■ **Task instructions**:
Rewrite the lines below as a Markdown table with the columns No. and Line, numbering each row and skipping blank lines.

_ _ _ _

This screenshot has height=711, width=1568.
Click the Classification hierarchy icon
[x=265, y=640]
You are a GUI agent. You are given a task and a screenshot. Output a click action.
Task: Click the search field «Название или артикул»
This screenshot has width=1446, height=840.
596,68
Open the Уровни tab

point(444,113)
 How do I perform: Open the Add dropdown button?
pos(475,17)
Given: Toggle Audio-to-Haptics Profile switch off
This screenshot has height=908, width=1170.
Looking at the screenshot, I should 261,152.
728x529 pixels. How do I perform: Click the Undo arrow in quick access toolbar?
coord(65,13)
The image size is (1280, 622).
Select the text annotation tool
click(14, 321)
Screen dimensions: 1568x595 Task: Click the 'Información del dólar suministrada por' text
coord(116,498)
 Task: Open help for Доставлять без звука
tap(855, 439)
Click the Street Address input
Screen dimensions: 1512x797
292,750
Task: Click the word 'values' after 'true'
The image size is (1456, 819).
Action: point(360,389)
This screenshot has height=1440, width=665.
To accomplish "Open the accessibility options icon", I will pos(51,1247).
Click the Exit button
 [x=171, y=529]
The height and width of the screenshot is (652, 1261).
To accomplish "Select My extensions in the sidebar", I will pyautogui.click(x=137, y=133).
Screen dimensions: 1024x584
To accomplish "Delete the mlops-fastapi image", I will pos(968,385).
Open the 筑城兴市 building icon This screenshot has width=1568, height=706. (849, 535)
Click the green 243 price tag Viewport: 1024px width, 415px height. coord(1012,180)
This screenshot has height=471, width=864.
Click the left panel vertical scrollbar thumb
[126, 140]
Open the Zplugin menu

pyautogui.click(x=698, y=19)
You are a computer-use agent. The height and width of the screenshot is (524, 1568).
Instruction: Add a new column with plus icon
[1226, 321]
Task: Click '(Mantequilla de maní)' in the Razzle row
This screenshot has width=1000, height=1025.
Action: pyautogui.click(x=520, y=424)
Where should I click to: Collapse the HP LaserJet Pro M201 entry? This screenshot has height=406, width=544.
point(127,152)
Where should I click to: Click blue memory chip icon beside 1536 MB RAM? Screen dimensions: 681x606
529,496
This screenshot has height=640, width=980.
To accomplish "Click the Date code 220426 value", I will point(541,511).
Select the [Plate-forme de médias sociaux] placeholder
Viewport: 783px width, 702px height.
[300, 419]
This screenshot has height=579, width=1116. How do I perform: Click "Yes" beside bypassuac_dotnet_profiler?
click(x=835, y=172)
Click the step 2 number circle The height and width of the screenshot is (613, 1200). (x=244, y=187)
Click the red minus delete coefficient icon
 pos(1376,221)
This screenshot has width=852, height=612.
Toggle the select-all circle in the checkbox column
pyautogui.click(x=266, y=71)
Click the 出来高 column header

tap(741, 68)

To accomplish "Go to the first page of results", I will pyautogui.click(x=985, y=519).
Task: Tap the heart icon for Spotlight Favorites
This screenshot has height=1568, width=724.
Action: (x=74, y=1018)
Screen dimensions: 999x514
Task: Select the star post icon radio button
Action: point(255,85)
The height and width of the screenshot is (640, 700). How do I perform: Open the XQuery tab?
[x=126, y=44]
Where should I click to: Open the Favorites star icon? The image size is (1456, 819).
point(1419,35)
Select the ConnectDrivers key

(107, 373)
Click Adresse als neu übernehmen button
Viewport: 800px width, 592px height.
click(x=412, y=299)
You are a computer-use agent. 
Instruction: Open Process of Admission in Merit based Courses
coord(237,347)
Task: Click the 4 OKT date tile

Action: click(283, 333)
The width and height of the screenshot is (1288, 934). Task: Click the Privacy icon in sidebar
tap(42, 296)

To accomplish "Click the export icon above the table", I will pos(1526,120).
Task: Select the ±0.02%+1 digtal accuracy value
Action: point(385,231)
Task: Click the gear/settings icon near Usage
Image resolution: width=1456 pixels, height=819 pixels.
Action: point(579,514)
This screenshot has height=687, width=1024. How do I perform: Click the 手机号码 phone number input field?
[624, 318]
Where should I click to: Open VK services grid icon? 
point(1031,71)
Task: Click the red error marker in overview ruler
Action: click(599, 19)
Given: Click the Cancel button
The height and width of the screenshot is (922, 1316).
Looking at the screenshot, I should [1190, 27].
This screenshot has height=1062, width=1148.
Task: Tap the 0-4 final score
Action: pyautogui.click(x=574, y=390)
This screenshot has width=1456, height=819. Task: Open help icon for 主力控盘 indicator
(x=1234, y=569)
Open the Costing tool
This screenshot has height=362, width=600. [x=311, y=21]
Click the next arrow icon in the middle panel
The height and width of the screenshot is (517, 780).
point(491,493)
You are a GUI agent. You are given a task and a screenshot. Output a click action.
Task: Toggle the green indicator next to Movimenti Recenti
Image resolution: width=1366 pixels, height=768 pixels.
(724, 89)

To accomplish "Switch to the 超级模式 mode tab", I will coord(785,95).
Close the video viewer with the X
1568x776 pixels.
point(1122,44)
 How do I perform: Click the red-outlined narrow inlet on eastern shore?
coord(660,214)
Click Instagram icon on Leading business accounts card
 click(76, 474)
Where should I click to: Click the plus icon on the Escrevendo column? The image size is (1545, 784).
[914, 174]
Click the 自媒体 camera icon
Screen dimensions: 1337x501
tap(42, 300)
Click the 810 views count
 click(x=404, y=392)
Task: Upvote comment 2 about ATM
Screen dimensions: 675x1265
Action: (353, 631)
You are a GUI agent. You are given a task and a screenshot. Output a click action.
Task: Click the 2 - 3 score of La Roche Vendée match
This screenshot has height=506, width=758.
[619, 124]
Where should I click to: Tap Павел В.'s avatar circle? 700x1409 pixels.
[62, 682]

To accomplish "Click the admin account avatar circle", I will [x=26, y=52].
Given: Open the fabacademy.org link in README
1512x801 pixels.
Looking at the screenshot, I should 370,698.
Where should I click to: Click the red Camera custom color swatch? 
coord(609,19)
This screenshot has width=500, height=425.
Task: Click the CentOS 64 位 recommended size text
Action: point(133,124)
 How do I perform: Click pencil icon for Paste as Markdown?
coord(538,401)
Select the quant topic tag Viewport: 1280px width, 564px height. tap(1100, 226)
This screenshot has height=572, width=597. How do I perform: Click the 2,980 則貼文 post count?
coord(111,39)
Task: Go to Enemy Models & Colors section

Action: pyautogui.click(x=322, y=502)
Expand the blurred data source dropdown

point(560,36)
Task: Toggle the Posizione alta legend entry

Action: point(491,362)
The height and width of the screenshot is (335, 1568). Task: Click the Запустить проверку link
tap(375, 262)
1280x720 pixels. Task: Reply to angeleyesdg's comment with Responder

_ _ _ _

■ **Worked solution**:
| No. | Line |
|---|---|
| 1 | This screenshot has height=711, width=1568. |
| 2 | Click the Classification hierarchy icon |
| 3 | [x=265, y=640] |
| 4 | You are a GUI agent. You are given a task and a screenshot. Output a click action. |
| 5 | Task: Click the search field «Название или артикул» |
| 6 | This screenshot has width=1446, height=840. |
| 7 | 596,68 |
| 8 | Open the Уровни tab |
| 9 | point(444,113) |
| 10 |  How do I perform: Open the Add dropdown button? |
| 11 | pos(475,17) |
| 12 | Given: Toggle Audio-to-Haptics Profile switch off |
| 13 | This screenshot has height=908, width=1170. |
| 14 | Looking at the screenshot, I should 261,152. |
| 15 | 728x529 pixels. How do I perform: Click the Undo arrow in quick access toolbar? |
| 16 | coord(65,13) |
| 17 | The image size is (1280, 622). |
| 18 | Select the text annotation tool |
| 19 | click(14, 321) |
| 20 | Screen dimensions: 1568x595 Task: Click the 'Información del dólar suministrada por' text |
| 21 | coord(116,498) |
| 22 |  Task: Open help for Доставлять без звука |
| 23 | tap(855, 439) |
| 24 | Click the Street Address input |
| 25 | Screen dimensions: 1512x797 |
| 26 | 292,750 |
| 27 | Task: Click the word 'values' after 'true' |
| 28 | The image size is (1456, 819). |
| 29 | Action: point(360,389) |
| 30 | This screenshot has height=1440, width=665. |
| 31 | To accomplish "Open the accessibility options icon", I will pos(51,1247). |
| 32 | Click the Exit button |
| 33 |  [x=171, y=529] |
| 34 | The height and width of the screenshot is (652, 1261). |
| 35 | To accomplish "Select My extensions in the sidebar", I will pyautogui.click(x=137, y=133). |
| 36 | Screen dimensions: 1024x584 |
| 37 | To accomplish "Delete the mlops-fastapi image", I will pos(968,385). |
| 38 | Open the 筑城兴市 building icon This screenshot has width=1568, height=706. (849, 535) |
| 39 | Click the green 243 price tag Viewport: 1024px width, 415px height. coord(1012,180) |
| 40 | This screenshot has height=471, width=864. |
| 41 | Click the left panel vertical scrollbar thumb |
| 42 | [126, 140] |
| 43 | Open the Zplugin menu |
| 44 | pyautogui.click(x=698, y=19) |
| 45 | You are a computer-use agent. The height and width of the screenshot is (524, 1568). |
| 46 | Instruction: Add a new column with plus icon |
| 47 | [1226, 321] |
| 48 | Task: Click '(Mantequilla de maní)' in the Razzle row |
| 49 | This screenshot has width=1000, height=1025. |
| 50 | Action: pyautogui.click(x=520, y=424) |
| 51 | Where should I click to: Collapse the HP LaserJet Pro M201 entry? This screenshot has height=406, width=544. |
| 52 | point(127,152) |
| 53 | Where should I click to: Click blue memory chip icon beside 1536 MB RAM? Screen dimensions: 681x606 |
| 54 | 529,496 |
| 55 | This screenshot has height=640, width=980. |
| 56 | To accomplish "Click the Date code 220426 value", I will point(541,511). |
| 57 | Select the [Plate-forme de médias sociaux] placeholder |
| 58 | Viewport: 783px width, 702px height. |
| 59 | [300, 419] |
| 60 | This screenshot has height=579, width=1116. How do I perform: Click "Yes" beside bypassuac_dotnet_profiler? |
| 61 | click(x=835, y=172) |
| 62 | Click the step 2 number circle The height and width of the screenshot is (613, 1200). (x=244, y=187) |
| 63 | Click the red minus delete coefficient icon |
| 64 |  pos(1376,221) |
| 65 | This screenshot has width=852, height=612. |
| 66 | Toggle the select-all circle in the checkbox column |
| 67 | pyautogui.click(x=266, y=71) |
| 68 | Click the 出来高 column header |
| 69 | tap(741, 68) |
| 70 | To accomplish "Go to the first page of results", I will pyautogui.click(x=985, y=519). |
| 71 | Task: Tap the heart icon for Spotlight Favorites |
| 72 | This screenshot has height=1568, width=724. |
| 73 | Action: (x=74, y=1018) |
| 74 | Screen dimensions: 999x514 |
| 75 | Task: Select the star post icon radio button |
| 76 | Action: point(255,85) |
| 77 | The height and width of the screenshot is (640, 700). How do I perform: Open the XQuery tab? |
| 78 | [x=126, y=44] |
| 79 | Where should I click to: Open the Favorites star icon? The image size is (1456, 819). |
| 80 | point(1419,35) |
| 81 | Select the ConnectDrivers key |
| 82 | (107, 373) |
| 83 | Click Adresse als neu übernehmen button |
| 84 | Viewport: 800px width, 592px height. |
| 85 | click(x=412, y=299) |
| 86 | You are a computer-use agent.  |
| 87 | Instruction: Open Process of Admission in Merit based Courses |
| 88 | coord(237,347) |
| 89 | Task: Click the 4 OKT date tile |
| 90 | Action: click(283, 333) |
| 91 | The width and height of the screenshot is (1288, 934). Task: Click the Privacy icon in sidebar |
| 92 | tap(42, 296) |
| 93 | To accomplish "Click the export icon above the table", I will pos(1526,120). |
| 94 | Task: Select the ±0.02%+1 digtal accuracy value |
| 95 | Action: point(385,231) |
| 96 | Task: Click the gear/settings icon near Usage |
| 97 | Image resolution: width=1456 pixels, height=819 pixels. |
| 98 | Action: point(579,514) |
| 99 | This screenshot has height=687, width=1024. How do I perform: Click the 手机号码 phone number input field? |
| 100 | [624, 318] |
| 101 | Where should I click to: Open VK services grid icon?  |
| 102 | point(1031,71) |
| 103 | Task: Click the red error marker in overview ruler |
| 104 | Action: click(599, 19) |
| 105 | Given: Click the Cancel button |
| 106 | The height and width of the screenshot is (922, 1316). |
| 107 | Looking at the screenshot, I should [1190, 27]. |
| 108 | This screenshot has height=1062, width=1148. |
| 109 | Task: Tap the 0-4 final score |
| 110 | Action: pyautogui.click(x=574, y=390) |
| 111 | This screenshot has width=1456, height=819. Task: Open help icon for 主力控盘 indicator |
| 112 | (x=1234, y=569) |
| 113 | Open the Costing tool |
| 114 | This screenshot has height=362, width=600. [x=311, y=21] |
| 115 | Click the next arrow icon in the middle panel |
| 116 | The height and width of the screenshot is (517, 780). |
| 117 | point(491,493) |
| 118 | You are a GUI agent. You are given a task and a screenshot. Output a click action. |
| 119 | Task: Toggle the green indicator next to Movimenti Recenti |
| 120 | Image resolution: width=1366 pixels, height=768 pixels. |
| 121 | (724, 89) |
| 122 | To accomplish "Switch to the 超级模式 mode tab", I will coord(785,95). |
| 123 | Close the video viewer with the X |
| 124 | 1568x776 pixels. |
| 125 | point(1122,44) |
| 126 |  How do I perform: Click the red-outlined narrow inlet on eastern shore? |
| 127 | coord(660,214) |
| 128 | Click Instagram icon on Leading business accounts card |
| 129 |  click(76, 474) |
| 130 | Where should I click to: Click the plus icon on the Escrevendo column? The image size is (1545, 784). |
| 131 | [914, 174] |
| 132 | Click the 自媒体 camera icon |
| 133 | Screen dimensions: 1337x501 |
| 134 | tap(42, 300) |
| 135 | Click the 810 views count |
| 136 |  click(x=404, y=392) |
| 137 | Task: Upvote comment 2 about ATM |
| 138 | Screen dimensions: 675x1265 |
| 139 | Action: (353, 631) |
| 140 | You are a GUI agent. You are given a task and a screenshot. Output a click action. |
| 141 | Task: Click the 2 - 3 score of La Roche Vendée match |
| 142 | This screenshot has height=506, width=758. |
| 143 | [619, 124] |
| 144 | Where should I click to: Tap Павел В.'s avatar circle? 700x1409 pixels. |
| 145 | [62, 682] |
| 146 | To accomplish "Click the admin account avatar circle", I will [x=26, y=52]. |
| 147 | Given: Open the fabacademy.org link in README |
| 148 | 1512x801 pixels. |
| 149 | Looking at the screenshot, I should 370,698. |
| 150 | Where should I click to: Click the red Camera custom color swatch?  |
| 151 | coord(609,19) |
| 152 | This screenshot has width=500, height=425. |
| 153 | Task: Click the CentOS 64 位 recommended size text |
| 154 | Action: point(133,124) |
| 155 |  How do I perform: Click pencil icon for Paste as Markdown? |
| 156 | coord(538,401) |
| 157 | Select the quant topic tag Viewport: 1280px width, 564px height. tap(1100, 226) |
| 158 | This screenshot has height=572, width=597. How do I perform: Click the 2,980 則貼文 post count? |
| 159 | coord(111,39) |
| 160 | Task: Go to Enemy Models & Colors section |
| 161 | Action: pyautogui.click(x=322, y=502) |
| 162 | Expand the blurred data source dropdown |
| 163 | point(560,36) |
| 164 | Task: Toggle the Posizione alta legend entry |
| 165 | Action: point(491,362) |
| 166 | The height and width of the screenshot is (335, 1568). Task: Click the Запустить проверку link |
| 167 | tap(375, 262) |
| 168 | 1280x720 pixels. Task: Reply to angeleyesdg's comment with Responder |